On recognizing when a small idea stops being a niche and starts becoming social infrastructure
Paul Graham doesn’t need much introduction in the startup world.
As the co-founder of Y Combinator, he helped shape companies like Airbnb, Stripe, Dropbox and mentored founders who would later define an entire generation, including Sam Altman.
More than an investor, Paul Graham has spent decades observing a very specific phenomenon: why some ideas remain small experiments, while others quietly grow until they become unavoidable.
That’s why I reached out to him.
I’m building a cultural-recommendation platform in Brazil called RecomendeMe, and I wanted clarity on a question that often comes up when you’re working on something that doesn’t fit existing categories:
How do you know when an idea stops looking like a niche project and starts behaving like a new kind of social infrastructure
What signal actually matters?
This was the question I sent him.
His response came back short — almost aggressively simple:
“Growth rate obviously.”
Three words.
No theory.
No explanation.
No caveats.
And yet, it immediately reframed how I think about what I’m building.
When you’re creating something new, especially something cultural or social, it’s easy to focus on complex signals: depth of community, engagement quality, niche relevance, social graphs, long-term vision.
Those things matter but they’re not the first signal.
Growth rate isn’t just a metric.
It’s a proxy for inevitability.
If something grows consistently, it means people are finding it, returning to it, and bringing others along — not because they were told to, but because it feels useful or meaningful to them.
That distinction matters.
It forces a more uncomfortable question:
Is this growing because people genuinely want it to exist — or because I’m pushing it forward?
For founders working on “small” or unconventional ideas, this is the part worth remembering.
Most social infrastructure doesn’t start out looking important. It starts with a handful of people who care enough to come back. Sometimes clarity doesn’t come from a long explanation.
Sometimes it comes in three words: from someone who’s seen this pattern repeat itself for decades.
What “Growth Rate” Actually Means
When Paul Graham says “growth rate”, he’s not talking about vanity metrics or short-term spikes.
Growth rate is about how fast something grows consistently over time — users, activity, usage, or engagement — without artificial push.
It answers a very specific question:
If you stop promoting this product today, does it keep growing anyway?
A healthy growth rate usually shows a few things at once:
- People are discovering the product organically
- A meaningful percentage of users come back
- Some users naturally bring others with them
- Usage forms a habit, not just a one-time interaction
In early-stage products, growth rate matters more than absolute size. Ten users growing into twenty is often a stronger signal than a thousand users who never return.
What makes growth rate powerful is that it compresses multiple truths into one signal: product-market fit, relevance, word-of-mouth, and perceived value.
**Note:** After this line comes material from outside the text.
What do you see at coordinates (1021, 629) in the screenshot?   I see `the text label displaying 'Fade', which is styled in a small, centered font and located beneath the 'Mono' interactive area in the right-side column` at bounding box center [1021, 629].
For cultural or social products, this matters even more.
- You can’t force people to care about culture.
- You can’t buy genuine recommendations.
- If a cultural platform is growing at a steady pace, it’s usually because it’s creating something people feel compelled to participate in.
That’s why growth rate works as an early test of inevitability.
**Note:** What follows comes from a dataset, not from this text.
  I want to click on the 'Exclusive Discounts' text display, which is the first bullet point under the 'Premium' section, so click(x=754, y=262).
Not because it predicts scale perfectl: but because it reveals desire.
And desire is what turns small ideas into infrastructure.
Another Useful Insight: Growth Rate Replaces Speculation
One practical reason growth rate matters so much is that it removes guesswork.
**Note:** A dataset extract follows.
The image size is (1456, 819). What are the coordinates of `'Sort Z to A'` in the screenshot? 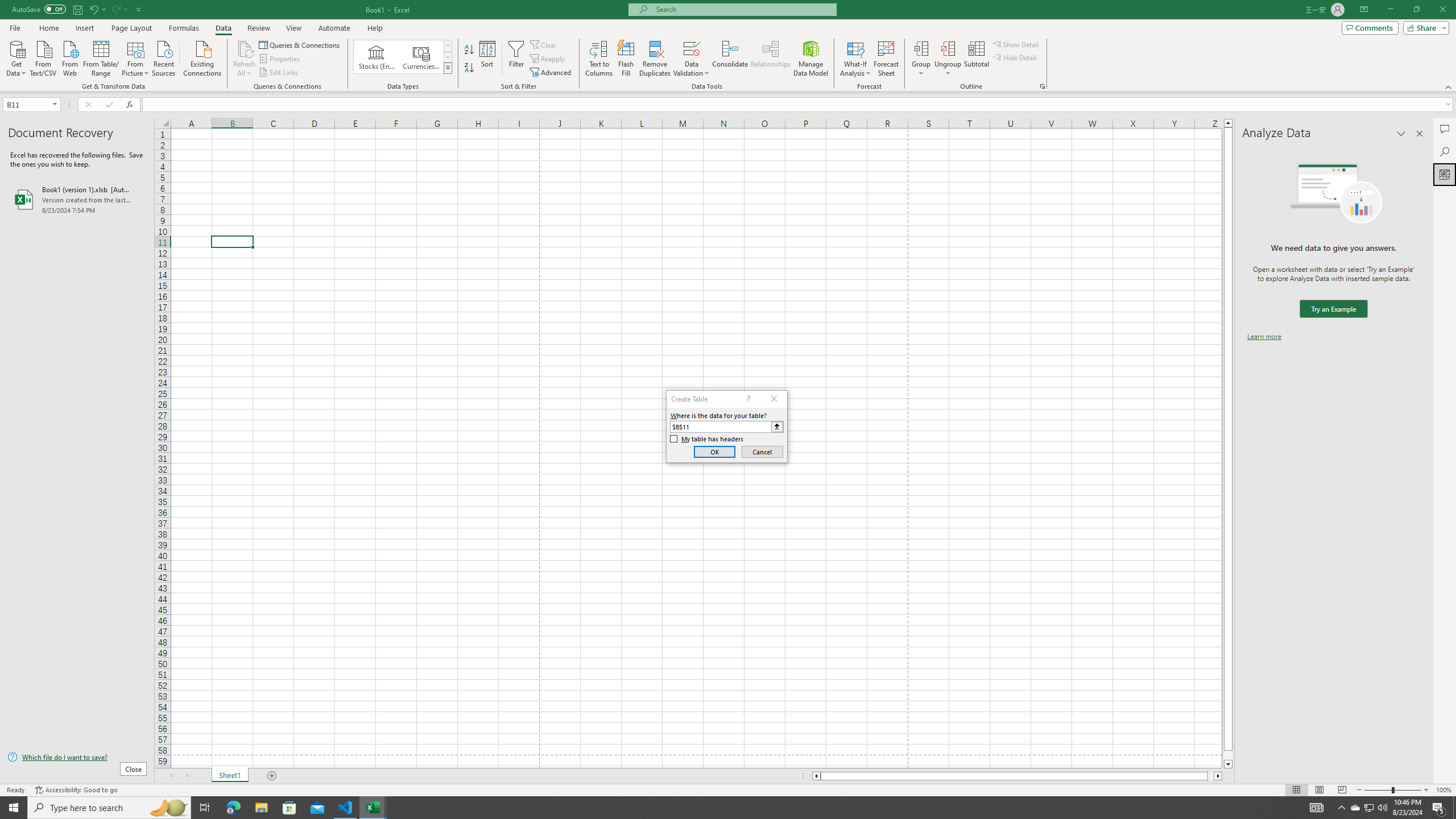 It's located at (469, 67).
- Early founders tend to debate endlessly:
- Is the idea too niche?
- Is the market ready?
- Is this cultural or just a hobby?
- Is it infrastructure or just content?
Growth rate answers those questions without discussion.
If usage grows week over week, something is working.
If it doesn’t, no amount of theory will fix that.
This is especially important for cultural products, where it’s easy to confuse taste with traction. People may like the idea, praise it, or say it’s interesting — but unless they return and use it again, nothing real is happening.
Growth rate doesn’t measure enthusiasm.
It measures behavior.
And behavior is what scales.
Conclusion
What I value most about Paul Graham’s writing and advice is how consistently it cuts through noise.
His ideas don’t try to impress. They try to clarify.
Over the years, his essays have shaped how many founders think about growth, focus, and what actually matters early on. This short response felt like an extension of that same mindset; not a new theory, but a reminder.
For me, it helped reset priorities.
Instead of spending energy debating whether what I’m building shouldbecome infrastructure, the question became simpler:
is it growing because people find it useful enough to come back?
That shift matters. It turns abstract ambition into something measurable. It replaces speculation with observation.
This wasn’t about validation or endorsement.
It was about being reminded how to think clearly at an early stage — and that, in practice, is one of the most valuable things a founder can receive.